**Source data**:

==*==

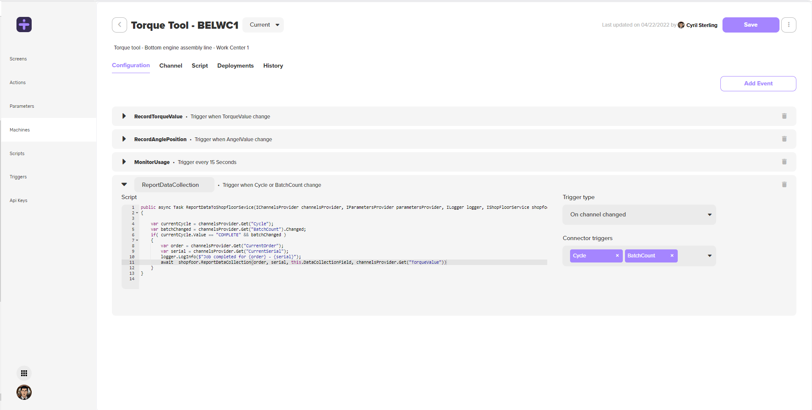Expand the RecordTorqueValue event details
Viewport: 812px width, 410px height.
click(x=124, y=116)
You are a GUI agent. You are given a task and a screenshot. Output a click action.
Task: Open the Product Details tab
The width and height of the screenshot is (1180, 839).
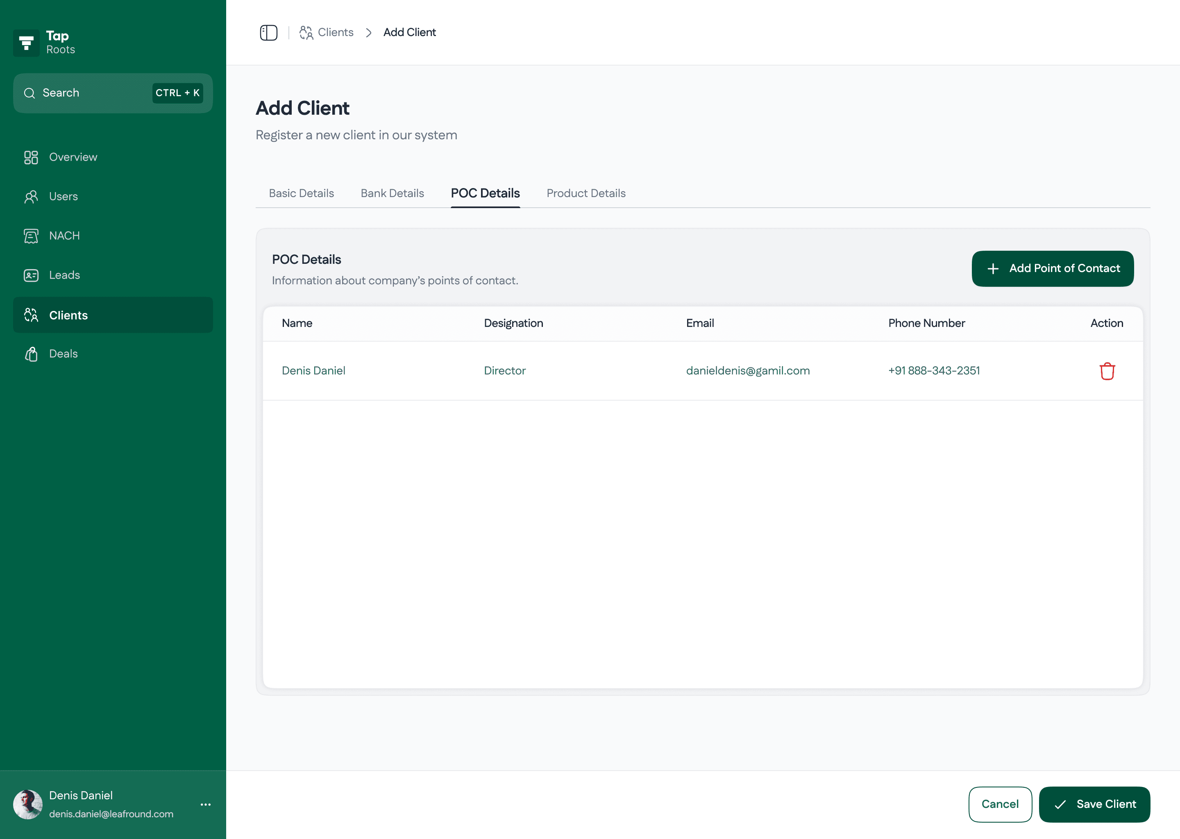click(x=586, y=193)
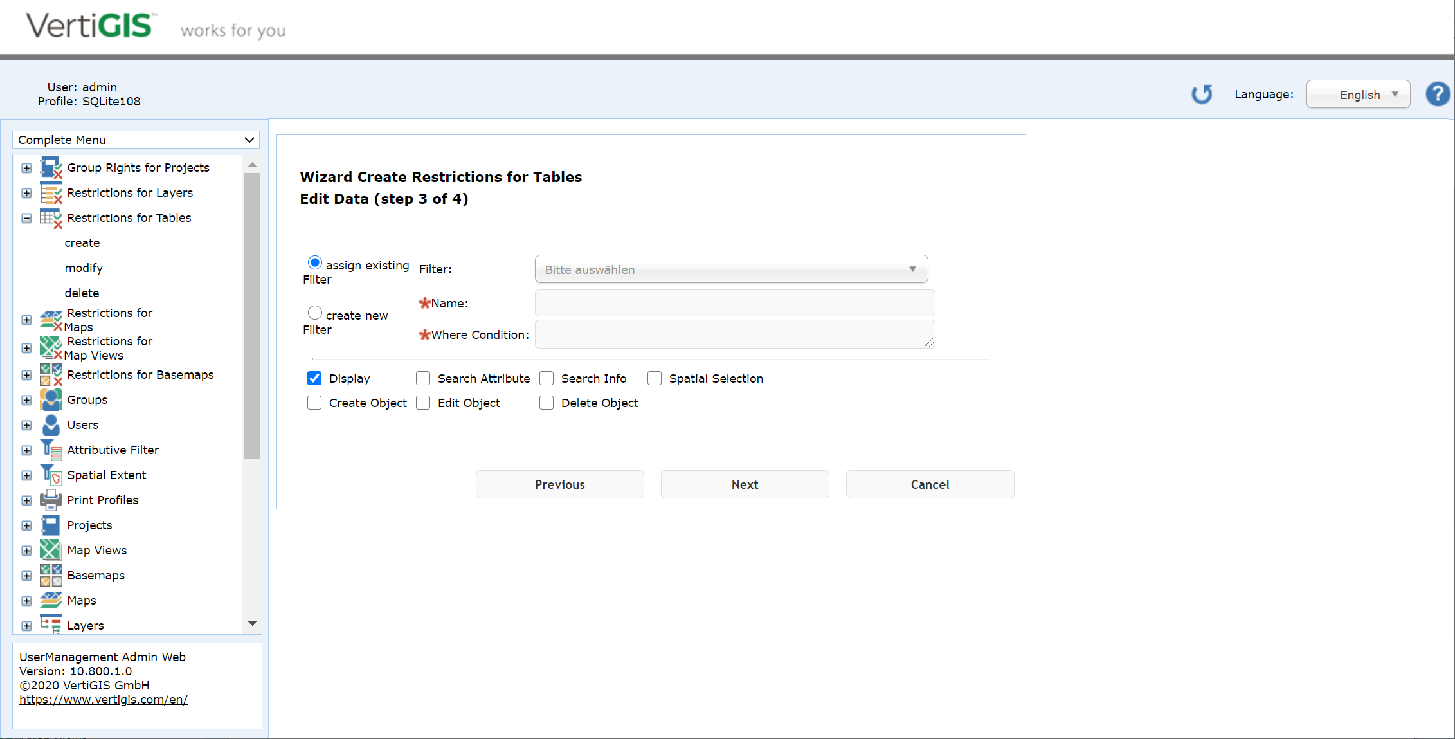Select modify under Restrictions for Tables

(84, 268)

==*==

Only the lines from the one containing "The width and" through the final line of the material should appear in the answer, copied exactly and without any picture.

**Answer to the problem**:
The width and height of the screenshot is (1180, 839).
click(x=586, y=193)
Select modify under Restrictions for Tables

(84, 268)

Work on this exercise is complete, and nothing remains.